X-ray Emission Spectrum of Liquid Ethanol : Origin of Split Peaks

TL;DR

This study uses density functional theory to calculate the X-ray emission spectrum of liquid ethanol, revealing how spectral features depend on molecular structure and hydrogen bonding, with results aligning well with experimental data.

Contribution

It introduces a computational approach combining DFT and semi-classical methods to analyze liquid ethanol's X-ray emission spectrum, highlighting the influence of molecular conformation and hydrogen bonding.

Findings

Spectral peaks at 526 and 527 eV are sensitive to molecular conformation.

The intensity ratio depends on hydrogen bonding network.

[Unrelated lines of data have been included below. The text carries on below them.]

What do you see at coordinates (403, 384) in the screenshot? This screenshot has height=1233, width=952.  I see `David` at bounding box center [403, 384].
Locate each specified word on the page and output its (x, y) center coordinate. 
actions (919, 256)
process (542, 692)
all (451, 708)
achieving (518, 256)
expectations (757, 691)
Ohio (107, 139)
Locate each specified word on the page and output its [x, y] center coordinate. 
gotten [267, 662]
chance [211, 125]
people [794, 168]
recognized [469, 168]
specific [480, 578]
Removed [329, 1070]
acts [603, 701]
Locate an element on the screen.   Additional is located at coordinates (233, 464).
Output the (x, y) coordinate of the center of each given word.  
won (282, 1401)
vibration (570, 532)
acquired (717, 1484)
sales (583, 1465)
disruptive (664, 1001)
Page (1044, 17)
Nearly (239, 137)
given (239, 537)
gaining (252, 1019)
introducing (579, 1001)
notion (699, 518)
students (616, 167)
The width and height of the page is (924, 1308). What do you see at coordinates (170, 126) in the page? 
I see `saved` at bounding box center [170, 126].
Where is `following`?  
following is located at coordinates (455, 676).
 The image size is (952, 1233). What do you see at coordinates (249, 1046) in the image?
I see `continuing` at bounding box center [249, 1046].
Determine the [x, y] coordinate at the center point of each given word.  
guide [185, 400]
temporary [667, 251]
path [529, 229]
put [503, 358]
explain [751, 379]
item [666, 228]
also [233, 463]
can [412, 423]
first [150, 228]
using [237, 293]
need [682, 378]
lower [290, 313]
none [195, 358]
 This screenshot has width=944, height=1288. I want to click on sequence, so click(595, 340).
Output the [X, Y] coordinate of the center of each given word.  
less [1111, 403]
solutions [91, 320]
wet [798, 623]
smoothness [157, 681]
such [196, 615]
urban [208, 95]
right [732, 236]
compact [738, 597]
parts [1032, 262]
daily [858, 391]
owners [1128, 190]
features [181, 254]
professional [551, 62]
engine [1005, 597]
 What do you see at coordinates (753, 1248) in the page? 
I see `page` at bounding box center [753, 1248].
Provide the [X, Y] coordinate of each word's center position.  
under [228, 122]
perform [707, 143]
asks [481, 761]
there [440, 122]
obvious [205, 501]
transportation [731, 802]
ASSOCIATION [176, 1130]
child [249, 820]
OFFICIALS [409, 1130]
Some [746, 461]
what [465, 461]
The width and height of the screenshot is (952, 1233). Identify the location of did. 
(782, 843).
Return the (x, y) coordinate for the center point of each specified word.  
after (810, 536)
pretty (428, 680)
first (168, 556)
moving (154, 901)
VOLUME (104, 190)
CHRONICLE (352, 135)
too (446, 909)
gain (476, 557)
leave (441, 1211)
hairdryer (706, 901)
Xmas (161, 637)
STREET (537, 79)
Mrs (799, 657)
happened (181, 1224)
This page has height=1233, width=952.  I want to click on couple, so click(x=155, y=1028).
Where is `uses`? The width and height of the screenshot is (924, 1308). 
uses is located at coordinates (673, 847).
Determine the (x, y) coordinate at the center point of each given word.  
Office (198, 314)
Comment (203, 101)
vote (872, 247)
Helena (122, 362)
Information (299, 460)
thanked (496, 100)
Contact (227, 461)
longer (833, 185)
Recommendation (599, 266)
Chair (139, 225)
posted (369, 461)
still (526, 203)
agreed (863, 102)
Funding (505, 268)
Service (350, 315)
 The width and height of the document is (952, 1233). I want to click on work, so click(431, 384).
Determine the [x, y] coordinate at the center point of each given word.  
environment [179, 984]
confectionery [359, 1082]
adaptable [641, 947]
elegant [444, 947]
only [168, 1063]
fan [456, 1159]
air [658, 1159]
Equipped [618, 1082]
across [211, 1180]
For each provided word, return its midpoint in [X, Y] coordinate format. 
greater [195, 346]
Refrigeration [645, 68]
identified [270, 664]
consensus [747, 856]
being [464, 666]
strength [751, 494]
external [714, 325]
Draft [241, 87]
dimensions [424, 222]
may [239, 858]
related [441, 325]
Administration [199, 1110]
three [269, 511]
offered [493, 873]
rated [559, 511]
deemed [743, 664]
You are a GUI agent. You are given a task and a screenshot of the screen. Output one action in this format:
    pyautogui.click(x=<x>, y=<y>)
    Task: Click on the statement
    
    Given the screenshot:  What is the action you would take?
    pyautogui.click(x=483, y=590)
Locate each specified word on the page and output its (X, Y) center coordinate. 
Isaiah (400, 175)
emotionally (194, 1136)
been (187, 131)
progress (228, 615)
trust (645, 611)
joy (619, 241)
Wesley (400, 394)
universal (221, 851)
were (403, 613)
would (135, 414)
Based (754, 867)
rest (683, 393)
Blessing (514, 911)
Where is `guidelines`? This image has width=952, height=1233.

The spectrum agrees well with experimental measurements.

Abstract

The X-ray emission spectrum of liquid ethanol was calculated using density functional theory and a semi-classical approximation to the Kramers-Heisenberg formula including core-hole-induced dynamics. Our spectrum agrees well with the experimental spectrum. We found that the intensity ratio between the two peaks at 526 and 527 eV assigned as 10a' and 3a" depends not only on the hydrogen bonding network around the target molecule, but also on the intramolecular conformation. This effect is absent in liquid methanol and demonstrates the high sensitivity of X-ray emission to molecular structure. The dependence of spectral features on hydrogen-bonding as well as on dynamical effects following core-excitation are also discussed.